When our brains concentrate intensely on one task, we miss what is happening around us. This means that when your team diligently focuses on a task, they’re likely missing something.
Here are two ways to identify those blind spots:
Assign the task of speaking up.
Every time your team meets, include an agenda item that reads: “What are we missing?” Rotate responsibility for answering that question so everyone eventually contributes.
Get an outsider’s perspective.
Bring people in from other parts of the organization to analyze your project. They might not know about the progress, methods, or solutions being worked on already, but they may see something your team doesn’t.
Adapted from “Why You May Be Blind to a Good Idea (and What to Do About It)” by Cathy N. Davidson.
If you’ve been charged with developing the case for a new project at your company, imagine you’re telling a story. The narrative starts, as all good ones do, with a problem. This is the business need you’re trying to solve. Then, identify the characters: the stakeholders who have the authority to approve or reject your business case; the beneficiaries who stand to gain from your proposal; and the subject-matter experts who will clarify how to solve the problem. Next you’ll consider alternatives for meeting the business need—different ways your story might play out.
After making the best choice, you’ll create a very high-level project plan. This is the plot. Then estimate the costs and benefits to determine the return on investment (ROI), which is the satisfying end.
Remember this isn’t a mystery novel—your story needs to be clear and easy to understand.
Adapted from the HBR Guide to Building Your Business Case.
To surface groundbreaking ideas, you need to challenge the long-held beliefs the people at your company hold about doing business.
Here’s how to kill the status quo:
Impose artificial limitations.
It may seem counterintuitive, but this can spark creativity. By enforcing mock constraints – for example, focusing exclusively on existing customers – you are forced to dig deeper to uncover more inventive solutions.
Compare your organization to others.
See how your company’s best practices stack up against others, especially those outside your industry. This is not about emulating others; it’s about stimulating new ideas that might not come to light otherwise.

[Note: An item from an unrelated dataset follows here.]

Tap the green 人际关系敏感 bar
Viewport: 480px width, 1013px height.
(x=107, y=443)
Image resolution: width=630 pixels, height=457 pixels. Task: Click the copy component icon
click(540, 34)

Look for unorthodox opportunities.
Don’t confine your creative thinking to products or services. Instead, consider every touch point between you and your customers to improve how they interact with your organization.
Adapted from dapted from “Free Yourself from Conventional Thinking,” by Brian Klapper.

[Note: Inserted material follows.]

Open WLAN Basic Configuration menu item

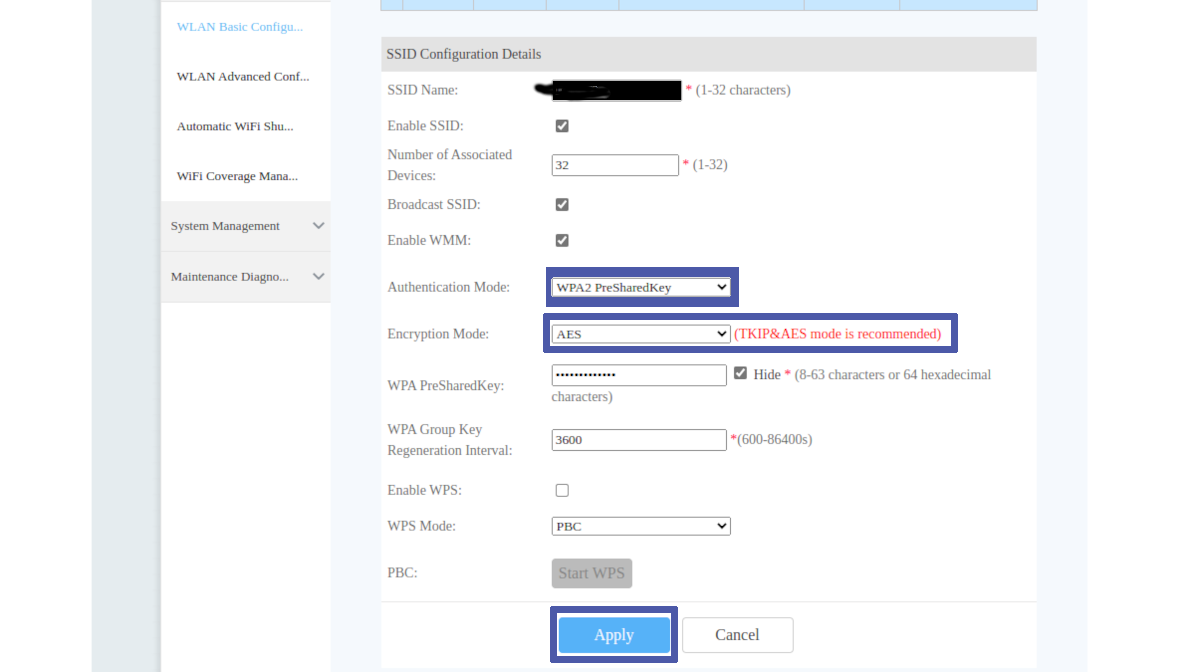240,27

There are countless distractions, threats, and roadblocks to getting work done. Good bosses take pride in shielding their people from these annoyances.

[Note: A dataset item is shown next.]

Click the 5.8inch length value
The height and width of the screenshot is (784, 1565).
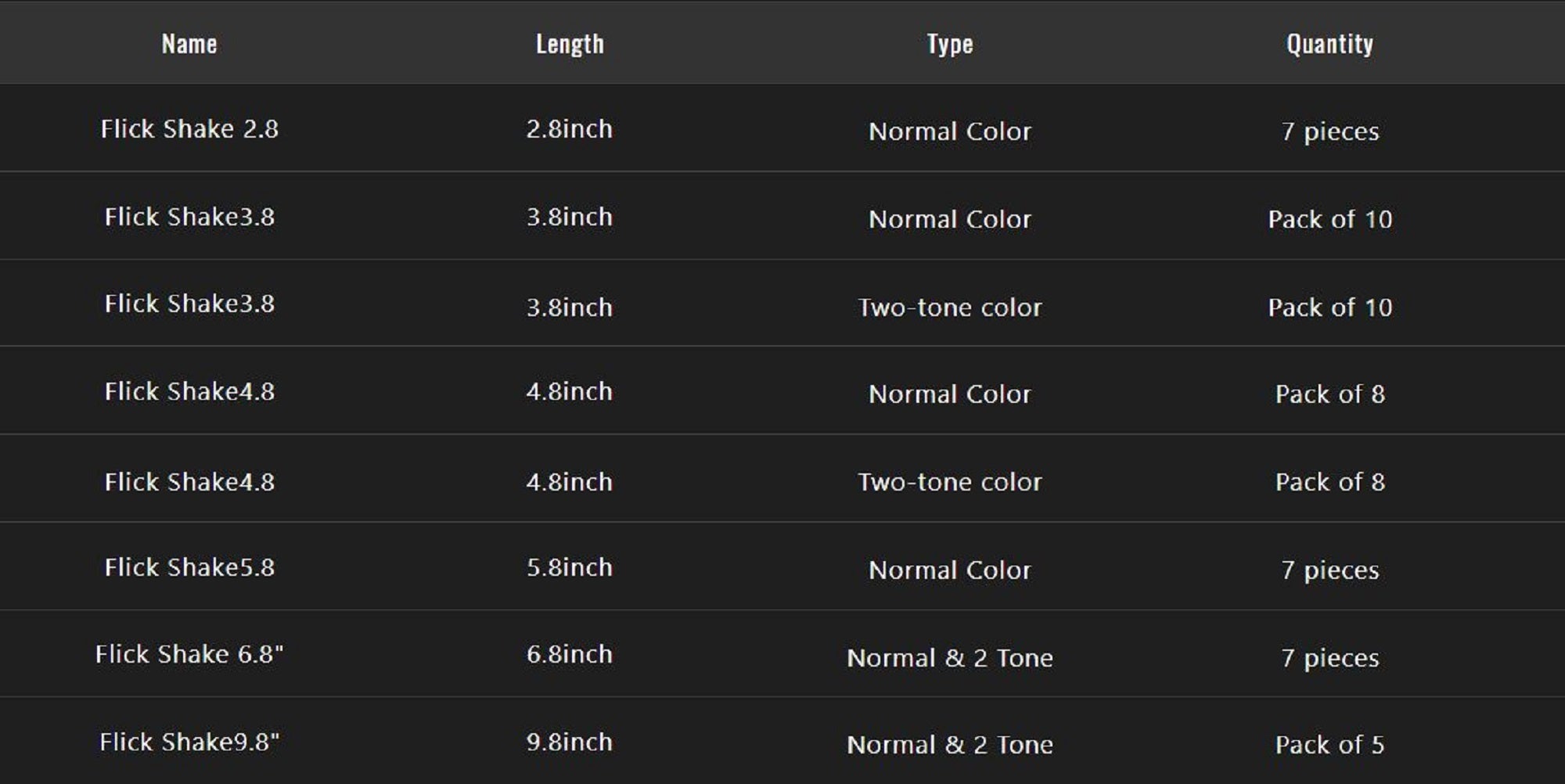[x=570, y=567]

Here are three ways you can help your employees focus on what matters:
Show up on time.
One of the biggest detractors from work is wasted time. This might be time your people spend waiting for you to show up to meetings or to give needed direction. Being important doesn’t give you permission to impede productivity.
Stop the intrusions.
Set aside time when your employees can think and work, and not be expected to respond right away to voicemail and email. Let them have good fights.
Don’t avoid conflict.
Make your people feel safe enough to speak their minds, even to you, so they have productive and creative disagreements.
Adapted from The Boss as Human Shield” by Robert I. Sutton.